7. Maladies chroniques et maladies graves
Les maladies chroniques pourraient concerner 25 % de la population active d'ici à 2025.
Dans un objectif de meilleure prévention, Pôle emploi :
– organise des actions de sensibilisations avec possibilités d'échange en collectif sur les maladies chroniques et sur le dépistage avec des professionnels ;
– met en place des partenariats nationaux, régionaux et locaux avec des structures afin d'organiser des actions de dépistage ;
– installe des facilités horaires, sous réserve de l'accord du manager et sur justificatif, pour permettre aux agents de bénéficier d'actions de dépistage.
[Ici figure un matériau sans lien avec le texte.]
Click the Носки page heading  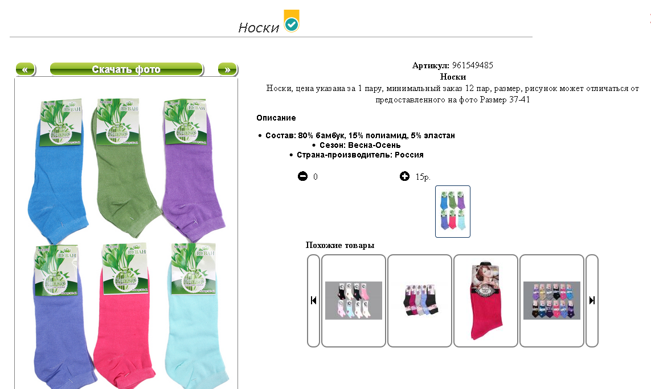pyautogui.click(x=259, y=27)
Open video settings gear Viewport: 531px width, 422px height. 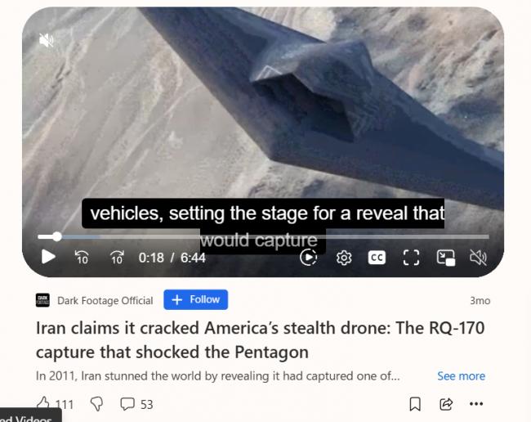point(344,258)
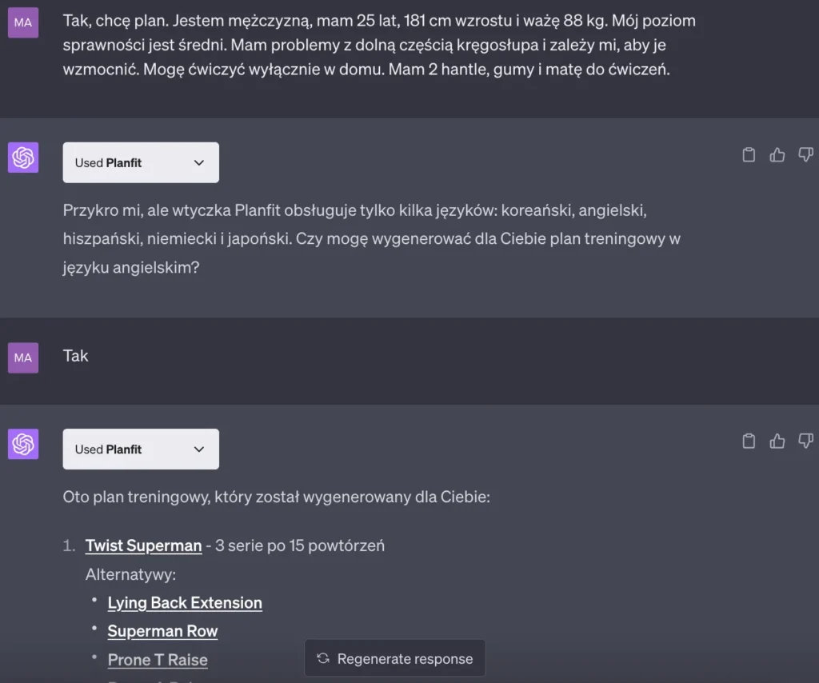Open the Lying Back Extension link
The height and width of the screenshot is (683, 819).
pos(185,603)
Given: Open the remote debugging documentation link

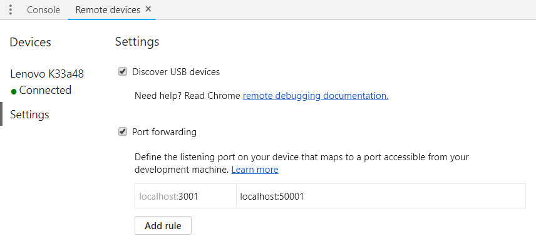Looking at the screenshot, I should 316,96.
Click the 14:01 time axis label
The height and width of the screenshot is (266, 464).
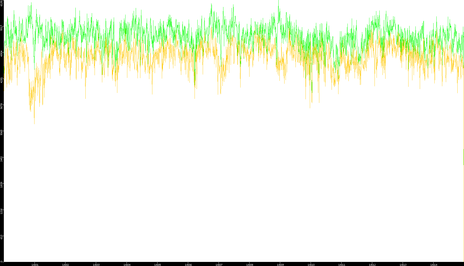tap(35, 265)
Soucieuse d'accompagner au mieux les personnes concernées – tant les malades que leur entourage professionnel – pour que la période de soins, l'absence et le retour se déroulent le plus sereinement possibles, Pôle emploi :
– renforce la mobilisation du volet action sociale de l'offre de services proposée par les prestataires de protection sociale « frais de santé et prévoyance » de Pôle emploi.
– signe une charte visant à une meilleure prise en compte du cancer au travail et s'engage à faire évoluer les savoirs et les représentations liés à la maladie en entreprise en sensibilisant les responsables des ressources humaines et les managers aux enjeux d'une meilleure prise en compte du cancer pour les équipes et en informant l'ensemble des agents sur les engagements pris par Pôle emploi ;
– accompagne la création d'un environnement favorable aux personnes touchées par une maladie chronique ou grave, avec leur accord, en facilitant le maintien et le retour à l'emploi, en accompagnant les équipes et en aménageant des conditions de travail adaptées ;
– favorise des comportements et pratiques managériales propices à l'insertion et au développement professionnel des agents touchés par la maladie et respectant l'application du principe de non-discrimination en matière de santé au travail.
L'observatoire de la qualité de vie au travail pourra proposer des actions de sensibilisation sur les maladies chroniques/graves en général et proposer des focales spécifiques sur certaines d'entre elles.